Results: LPS induced a more vivid gene expression in monocytes from TS patients compared with healthy subjects, specifically for CCL24, CXCL10, IL-6, IL-10, and IL-1B. In the presence of LPS + rapamycin monocytes from TS patients’ gene expression pattern was clearly different from age-matched healthy subjects. In addition, age-specific differences were obvious in monocytes from TS patients, when comparing the gene expression levels for patients at age of 0 to 5 years to those 6 to 11 years, the latter group presented with significantly higher expression levels for IL-6, IL-1A, IL-1B, RIPK2, but also IL-10.

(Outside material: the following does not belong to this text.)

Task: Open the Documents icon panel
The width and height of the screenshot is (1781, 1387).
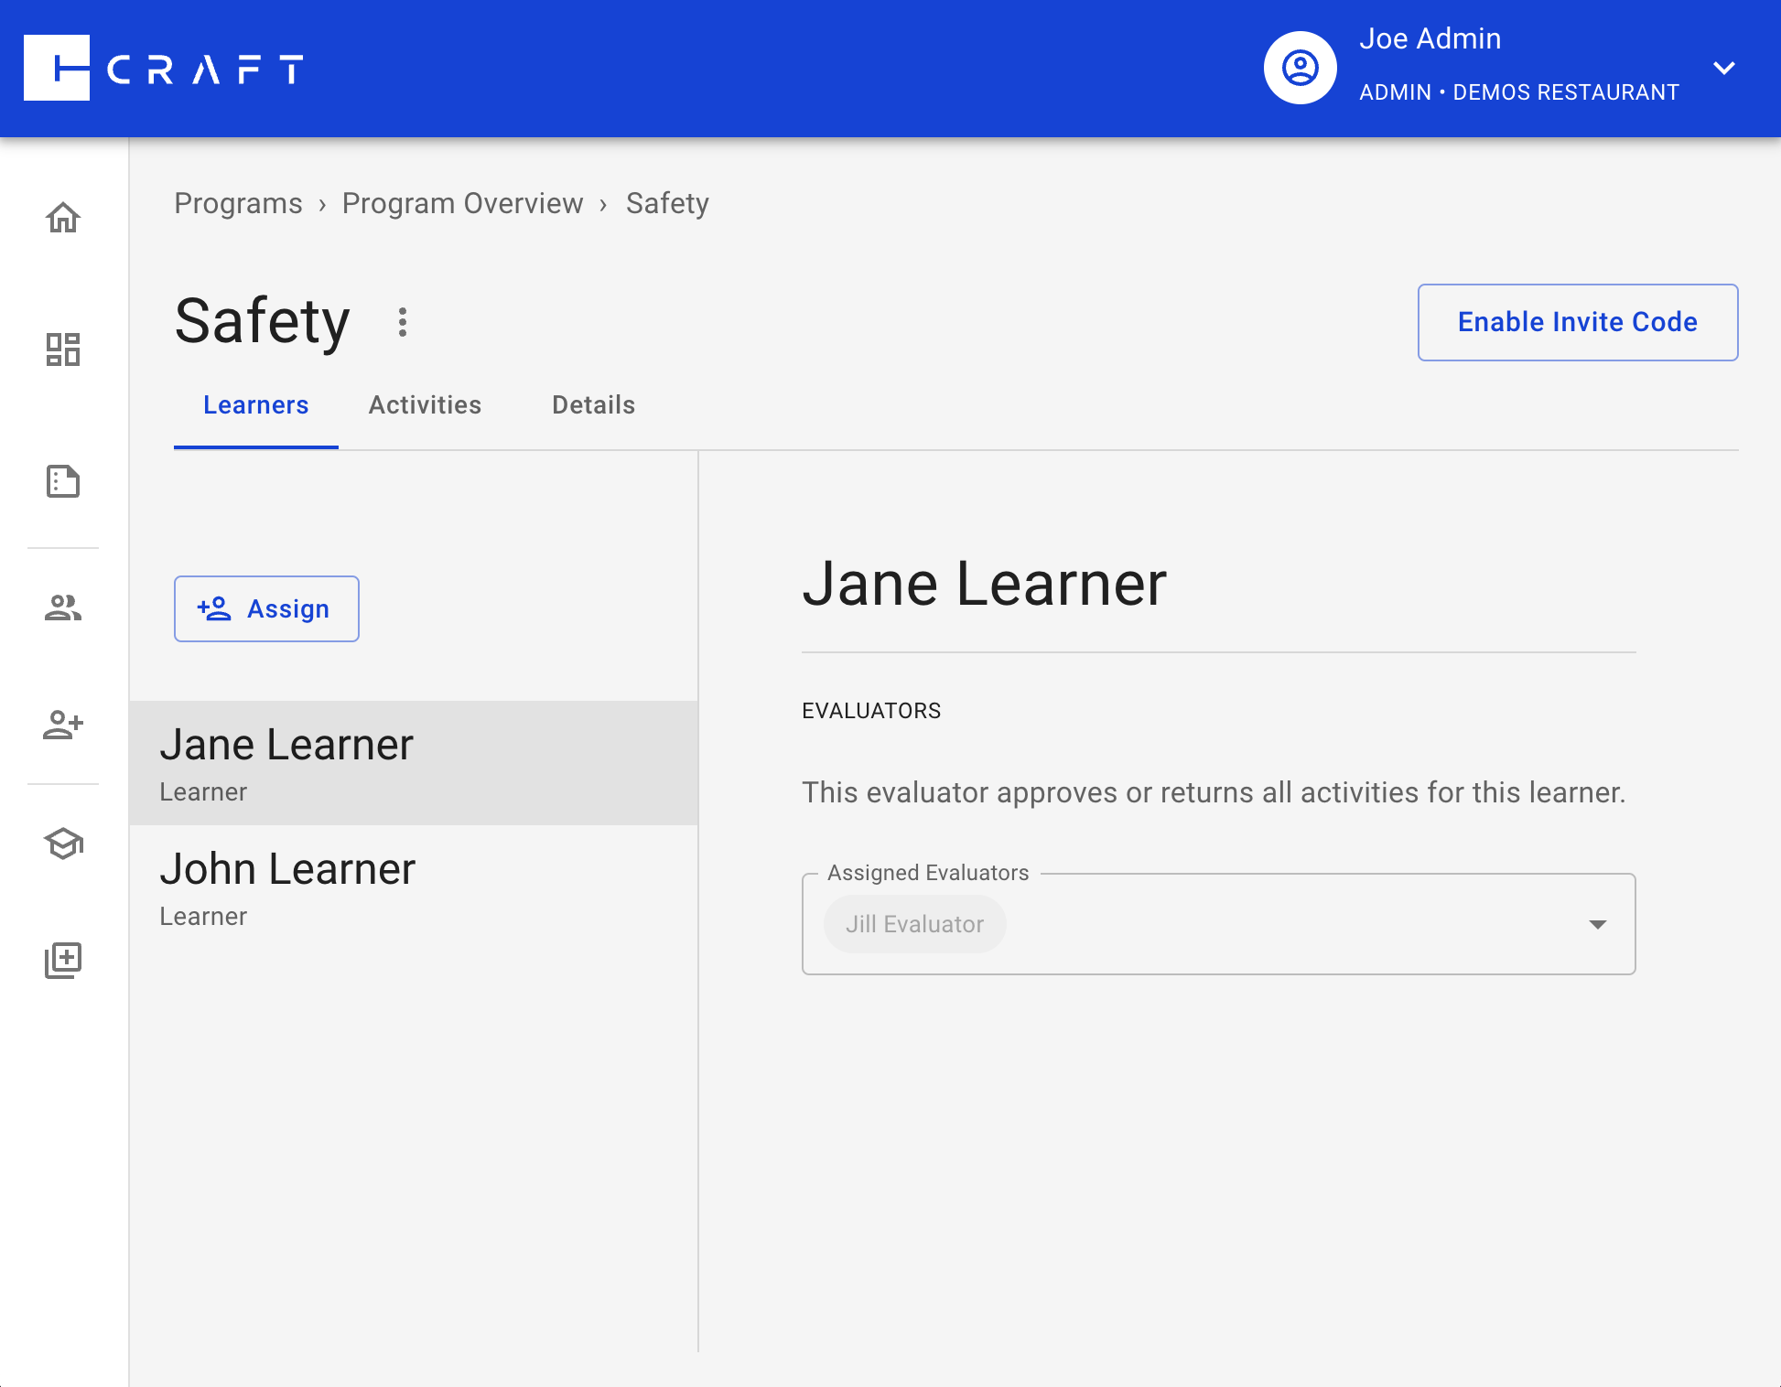Action: pos(64,481)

Conclusion: The detected effects of LPS, and even more those of LPS + rapamycin on monocytes from TS patients suggested, that in the absence of or with limited or defect TSC1/TSC2 gene products the processes connected to inflammation are distinct from those in monocytes from healthy subjects. We identified an age-related reaction upon application of rapamycin, which indicates a need for further investigations in the action mechanisms of rapamycin in the context of the developmental dynamic of the child organism. Our findings represent a first model to decipher these various, still unknown fields of action of rapamycin not only for monocytes, but presumably for other cell systems, including TS typical tumors.